*Exercise objective*
Copy every line below precisely, leaving nothing out.
Start of Material provided
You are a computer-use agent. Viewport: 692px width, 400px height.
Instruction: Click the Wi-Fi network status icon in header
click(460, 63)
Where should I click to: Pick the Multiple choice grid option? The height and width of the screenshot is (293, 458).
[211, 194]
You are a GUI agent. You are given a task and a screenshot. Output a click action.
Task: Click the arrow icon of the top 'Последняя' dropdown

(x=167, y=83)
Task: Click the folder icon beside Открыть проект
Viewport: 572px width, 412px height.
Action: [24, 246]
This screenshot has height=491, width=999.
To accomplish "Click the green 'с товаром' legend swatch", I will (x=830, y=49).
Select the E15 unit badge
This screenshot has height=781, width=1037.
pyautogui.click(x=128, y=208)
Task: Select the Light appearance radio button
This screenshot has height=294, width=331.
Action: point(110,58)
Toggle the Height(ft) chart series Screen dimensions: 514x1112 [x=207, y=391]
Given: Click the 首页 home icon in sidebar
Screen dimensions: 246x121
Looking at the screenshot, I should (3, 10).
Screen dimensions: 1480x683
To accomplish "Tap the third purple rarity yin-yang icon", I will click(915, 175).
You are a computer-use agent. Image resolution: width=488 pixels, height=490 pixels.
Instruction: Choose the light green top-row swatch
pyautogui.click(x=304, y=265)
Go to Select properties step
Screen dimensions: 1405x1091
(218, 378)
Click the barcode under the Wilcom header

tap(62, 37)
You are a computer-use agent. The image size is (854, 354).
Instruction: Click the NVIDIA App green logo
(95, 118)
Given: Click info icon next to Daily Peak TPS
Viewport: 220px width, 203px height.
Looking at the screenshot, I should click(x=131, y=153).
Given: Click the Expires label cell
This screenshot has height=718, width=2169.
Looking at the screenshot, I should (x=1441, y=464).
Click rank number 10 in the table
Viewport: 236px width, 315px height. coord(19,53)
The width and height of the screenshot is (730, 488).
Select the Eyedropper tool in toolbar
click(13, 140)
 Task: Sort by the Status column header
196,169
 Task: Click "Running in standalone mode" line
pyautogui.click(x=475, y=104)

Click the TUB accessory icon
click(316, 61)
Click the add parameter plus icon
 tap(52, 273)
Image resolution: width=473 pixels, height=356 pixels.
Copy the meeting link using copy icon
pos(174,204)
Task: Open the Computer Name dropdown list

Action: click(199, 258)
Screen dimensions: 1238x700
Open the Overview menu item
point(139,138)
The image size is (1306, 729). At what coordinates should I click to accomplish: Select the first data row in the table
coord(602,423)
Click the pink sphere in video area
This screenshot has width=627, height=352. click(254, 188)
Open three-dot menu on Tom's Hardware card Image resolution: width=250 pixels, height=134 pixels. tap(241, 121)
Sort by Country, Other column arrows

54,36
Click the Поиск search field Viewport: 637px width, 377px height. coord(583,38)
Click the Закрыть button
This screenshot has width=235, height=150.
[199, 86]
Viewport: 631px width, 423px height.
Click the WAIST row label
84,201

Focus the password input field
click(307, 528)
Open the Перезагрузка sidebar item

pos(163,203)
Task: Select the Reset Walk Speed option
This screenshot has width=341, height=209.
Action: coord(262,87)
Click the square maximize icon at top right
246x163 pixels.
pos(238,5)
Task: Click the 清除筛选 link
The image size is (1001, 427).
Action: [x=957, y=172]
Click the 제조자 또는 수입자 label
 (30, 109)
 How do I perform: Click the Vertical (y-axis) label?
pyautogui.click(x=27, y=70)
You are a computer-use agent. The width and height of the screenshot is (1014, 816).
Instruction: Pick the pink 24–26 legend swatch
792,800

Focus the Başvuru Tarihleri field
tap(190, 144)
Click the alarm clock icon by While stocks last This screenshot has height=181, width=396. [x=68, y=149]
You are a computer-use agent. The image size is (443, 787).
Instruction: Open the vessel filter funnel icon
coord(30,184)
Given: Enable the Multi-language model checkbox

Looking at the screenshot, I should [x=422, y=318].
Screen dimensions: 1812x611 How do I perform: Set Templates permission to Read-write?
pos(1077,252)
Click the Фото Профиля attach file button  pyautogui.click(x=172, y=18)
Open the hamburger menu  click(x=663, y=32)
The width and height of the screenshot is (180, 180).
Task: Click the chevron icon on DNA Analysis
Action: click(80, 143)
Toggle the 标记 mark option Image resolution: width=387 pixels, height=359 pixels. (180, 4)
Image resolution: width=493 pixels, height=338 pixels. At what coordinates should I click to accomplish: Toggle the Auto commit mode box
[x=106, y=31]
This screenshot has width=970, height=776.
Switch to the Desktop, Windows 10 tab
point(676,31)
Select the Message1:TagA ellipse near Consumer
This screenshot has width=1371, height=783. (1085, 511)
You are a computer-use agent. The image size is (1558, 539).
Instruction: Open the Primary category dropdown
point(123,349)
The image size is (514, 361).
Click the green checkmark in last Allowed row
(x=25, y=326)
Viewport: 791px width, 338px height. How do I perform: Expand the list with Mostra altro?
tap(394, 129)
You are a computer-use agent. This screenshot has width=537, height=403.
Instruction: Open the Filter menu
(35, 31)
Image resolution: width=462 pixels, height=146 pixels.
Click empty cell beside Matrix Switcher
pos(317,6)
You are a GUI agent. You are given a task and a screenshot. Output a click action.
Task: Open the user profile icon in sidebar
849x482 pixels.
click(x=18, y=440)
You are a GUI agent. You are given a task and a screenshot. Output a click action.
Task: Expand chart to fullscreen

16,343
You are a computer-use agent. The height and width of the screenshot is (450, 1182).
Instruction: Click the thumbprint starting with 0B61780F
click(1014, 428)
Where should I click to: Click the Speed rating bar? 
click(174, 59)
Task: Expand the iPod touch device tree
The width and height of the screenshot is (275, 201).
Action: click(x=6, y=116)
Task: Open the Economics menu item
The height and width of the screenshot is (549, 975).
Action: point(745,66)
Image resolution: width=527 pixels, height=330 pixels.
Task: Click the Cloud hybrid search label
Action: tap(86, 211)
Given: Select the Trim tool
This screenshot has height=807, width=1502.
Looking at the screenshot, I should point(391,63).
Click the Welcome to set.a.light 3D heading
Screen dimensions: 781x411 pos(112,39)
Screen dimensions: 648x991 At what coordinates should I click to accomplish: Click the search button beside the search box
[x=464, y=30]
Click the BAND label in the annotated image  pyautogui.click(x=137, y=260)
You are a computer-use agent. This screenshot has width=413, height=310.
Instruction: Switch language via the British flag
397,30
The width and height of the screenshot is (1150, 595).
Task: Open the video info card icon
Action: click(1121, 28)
End of Material provided
*Result for this task*
You are a computer-use agent. Viewport: 692px width, 400px height.
Instruction: Click the Wi-Fi network status icon in header
click(460, 63)
Where should I click to: Pick the Multiple choice grid option? The height and width of the screenshot is (293, 458).
[211, 194]
You are a GUI agent. You are given a task and a screenshot. Output a click action.
Task: Click the arrow icon of the top 'Последняя' dropdown

(x=167, y=83)
Task: Click the folder icon beside Открыть проект
Viewport: 572px width, 412px height.
Action: [24, 246]
This screenshot has height=491, width=999.
To accomplish "Click the green 'с товаром' legend swatch", I will (x=830, y=49).
Select the E15 unit badge
This screenshot has height=781, width=1037.
pyautogui.click(x=128, y=208)
Task: Select the Light appearance radio button
This screenshot has height=294, width=331.
Action: point(110,58)
Toggle the Height(ft) chart series Screen dimensions: 514x1112 [x=207, y=391]
Given: Click the 首页 home icon in sidebar
Screen dimensions: 246x121
Looking at the screenshot, I should (3, 10).
Screen dimensions: 1480x683
To accomplish "Tap the third purple rarity yin-yang icon", I will click(915, 175).
You are a computer-use agent. Image resolution: width=488 pixels, height=490 pixels.
Instruction: Choose the light green top-row swatch
pyautogui.click(x=304, y=265)
Go to Select properties step
Screen dimensions: 1405x1091
(218, 378)
Click the barcode under the Wilcom header

tap(62, 37)
You are a computer-use agent. The image size is (854, 354).
Instruction: Click the NVIDIA App green logo
(95, 118)
Given: Click info icon next to Daily Peak TPS
Viewport: 220px width, 203px height.
Looking at the screenshot, I should click(x=131, y=153).
Given: Click the Expires label cell
This screenshot has height=718, width=2169.
Looking at the screenshot, I should (x=1441, y=464).
Click rank number 10 in the table
Viewport: 236px width, 315px height. coord(19,53)
The width and height of the screenshot is (730, 488).
Select the Eyedropper tool in toolbar
click(13, 140)
 Task: Sort by the Status column header
196,169
 Task: Click "Running in standalone mode" line
pyautogui.click(x=475, y=104)

Click the TUB accessory icon
click(316, 61)
Click the add parameter plus icon
 tap(52, 273)
Image resolution: width=473 pixels, height=356 pixels.
Copy the meeting link using copy icon
pos(174,204)
Task: Open the Computer Name dropdown list

Action: click(199, 258)
Screen dimensions: 1238x700
Open the Overview menu item
point(139,138)
The image size is (1306, 729). At what coordinates should I click to accomplish: Select the first data row in the table
coord(602,423)
Click the pink sphere in video area
This screenshot has width=627, height=352. click(254, 188)
Open three-dot menu on Tom's Hardware card Image resolution: width=250 pixels, height=134 pixels. tap(241, 121)
Sort by Country, Other column arrows

54,36
Click the Поиск search field Viewport: 637px width, 377px height. coord(583,38)
Click the Закрыть button
This screenshot has width=235, height=150.
[199, 86]
Viewport: 631px width, 423px height.
Click the WAIST row label
84,201

Focus the password input field
click(307, 528)
Open the Перезагрузка sidebar item

pos(163,203)
Task: Select the Reset Walk Speed option
This screenshot has width=341, height=209.
Action: coord(262,87)
Click the square maximize icon at top right
246x163 pixels.
pos(238,5)
Task: Click the 清除筛选 link
The image size is (1001, 427).
Action: [x=957, y=172]
Click the 제조자 또는 수입자 label
 (30, 109)
 How do I perform: Click the Vertical (y-axis) label?
pyautogui.click(x=27, y=70)
You are a computer-use agent. The width and height of the screenshot is (1014, 816).
Instruction: Pick the pink 24–26 legend swatch
792,800

Focus the Başvuru Tarihleri field
tap(190, 144)
Click the alarm clock icon by While stocks last This screenshot has height=181, width=396. [x=68, y=149]
You are a computer-use agent. The image size is (443, 787).
Instruction: Open the vessel filter funnel icon
coord(30,184)
Given: Enable the Multi-language model checkbox

Looking at the screenshot, I should [x=422, y=318].
Screen dimensions: 1812x611 How do I perform: Set Templates permission to Read-write?
pos(1077,252)
Click the Фото Профиля attach file button  pyautogui.click(x=172, y=18)
Open the hamburger menu  click(x=663, y=32)
The width and height of the screenshot is (180, 180).
Task: Click the chevron icon on DNA Analysis
Action: click(80, 143)
Toggle the 标记 mark option Image resolution: width=387 pixels, height=359 pixels. (180, 4)
Image resolution: width=493 pixels, height=338 pixels. At what coordinates should I click to accomplish: Toggle the Auto commit mode box
[x=106, y=31]
This screenshot has width=970, height=776.
Switch to the Desktop, Windows 10 tab
point(676,31)
Select the Message1:TagA ellipse near Consumer
This screenshot has width=1371, height=783. (1085, 511)
You are a computer-use agent. The image size is (1558, 539).
Instruction: Open the Primary category dropdown
point(123,349)
The image size is (514, 361).
Click the green checkmark in last Allowed row
(x=25, y=326)
Viewport: 791px width, 338px height. How do I perform: Expand the list with Mostra altro?
tap(394, 129)
You are a computer-use agent. This screenshot has width=537, height=403.
Instruction: Open the Filter menu
(35, 31)
Image resolution: width=462 pixels, height=146 pixels.
Click empty cell beside Matrix Switcher
pos(317,6)
You are a GUI agent. You are given a task and a screenshot. Output a click action.
Task: Open the user profile icon in sidebar
849x482 pixels.
click(x=18, y=440)
You are a GUI agent. You are given a task and a screenshot. Output a click action.
Task: Expand chart to fullscreen

16,343
You are a computer-use agent. The height and width of the screenshot is (450, 1182).
Instruction: Click the thumbprint starting with 0B61780F
click(1014, 428)
Where should I click to: Click the Speed rating bar? 
click(174, 59)
Task: Expand the iPod touch device tree
The width and height of the screenshot is (275, 201).
Action: click(x=6, y=116)
Task: Open the Economics menu item
The height and width of the screenshot is (549, 975).
Action: point(745,66)
Image resolution: width=527 pixels, height=330 pixels.
Task: Click the Cloud hybrid search label
Action: tap(86, 211)
Given: Select the Trim tool
This screenshot has height=807, width=1502.
Looking at the screenshot, I should point(391,63).
Click the Welcome to set.a.light 3D heading
Screen dimensions: 781x411 pos(112,39)
Screen dimensions: 648x991 At what coordinates should I click to accomplish: Click the search button beside the search box
[x=464, y=30]
Click the BAND label in the annotated image  pyautogui.click(x=137, y=260)
You are a computer-use agent. This screenshot has width=413, height=310.
Instruction: Switch language via the British flag
397,30
The width and height of the screenshot is (1150, 595).
Task: Open the video info card icon
Action: click(1121, 28)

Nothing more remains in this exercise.